**Exercise:** With the pictures left out, reproduce exactly the lines from the one containing "Expand the Last Activity column dropdown" through the final line of the entries.
------------------------------------
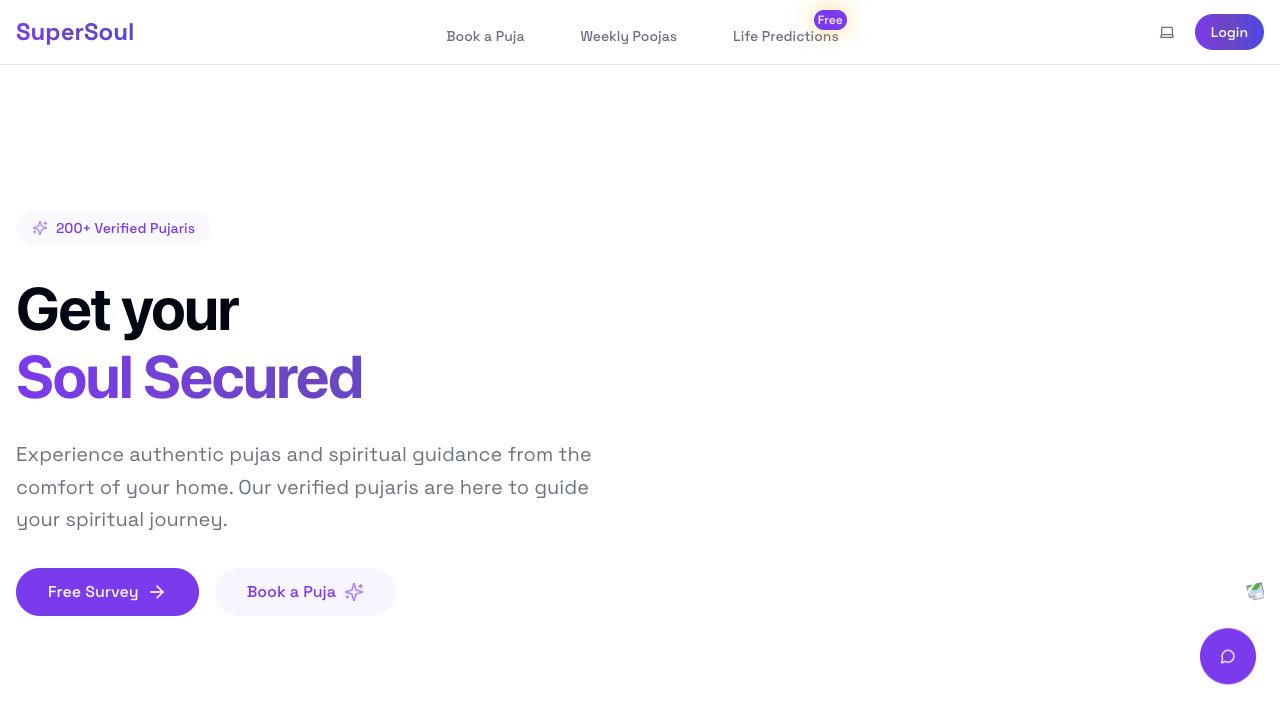1280x720 pixels.
Task: Open the Life Predictions nav item
Action: coord(785,37)
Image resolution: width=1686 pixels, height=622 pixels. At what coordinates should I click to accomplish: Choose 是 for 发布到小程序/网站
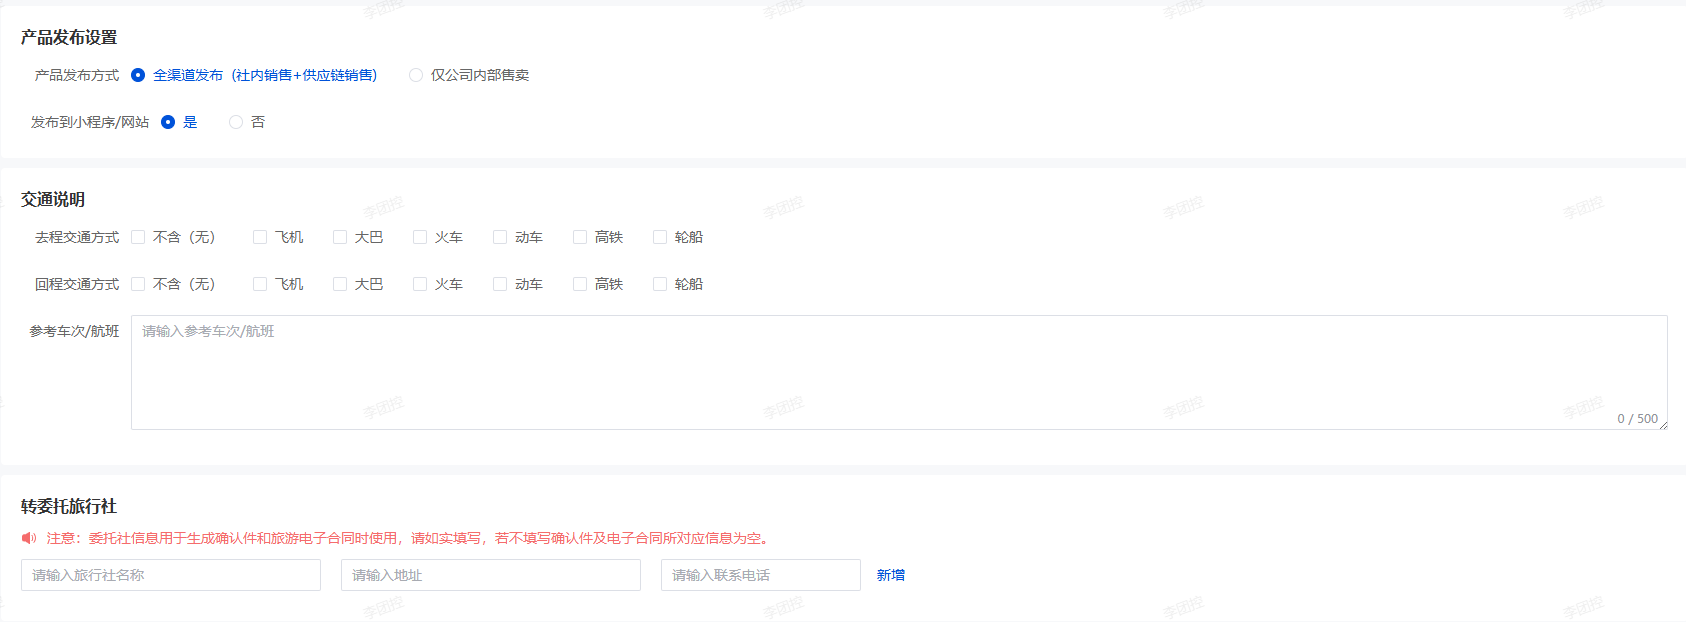tap(168, 122)
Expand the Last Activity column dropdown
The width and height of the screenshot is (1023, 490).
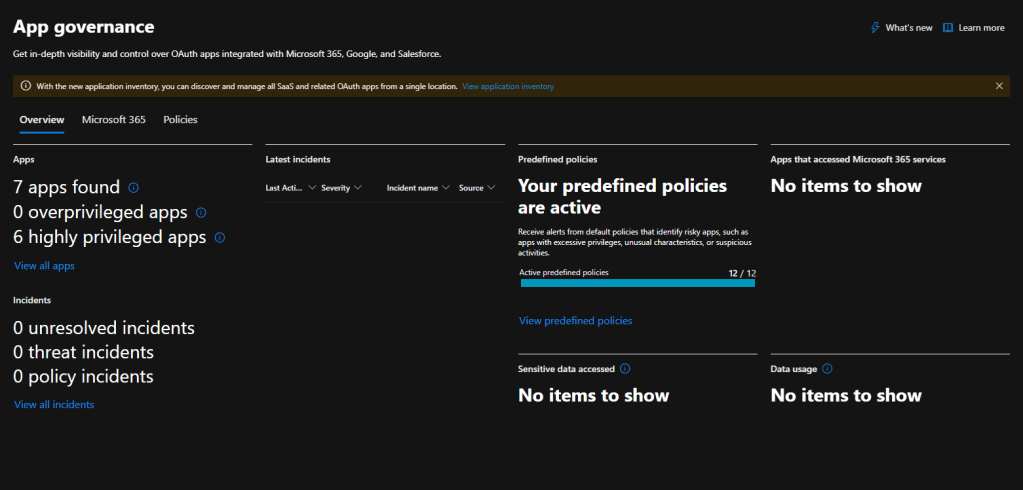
------------------------------------
**Answer below:**
Expand the Last Activity column dropdown
The width and height of the screenshot is (1023, 490).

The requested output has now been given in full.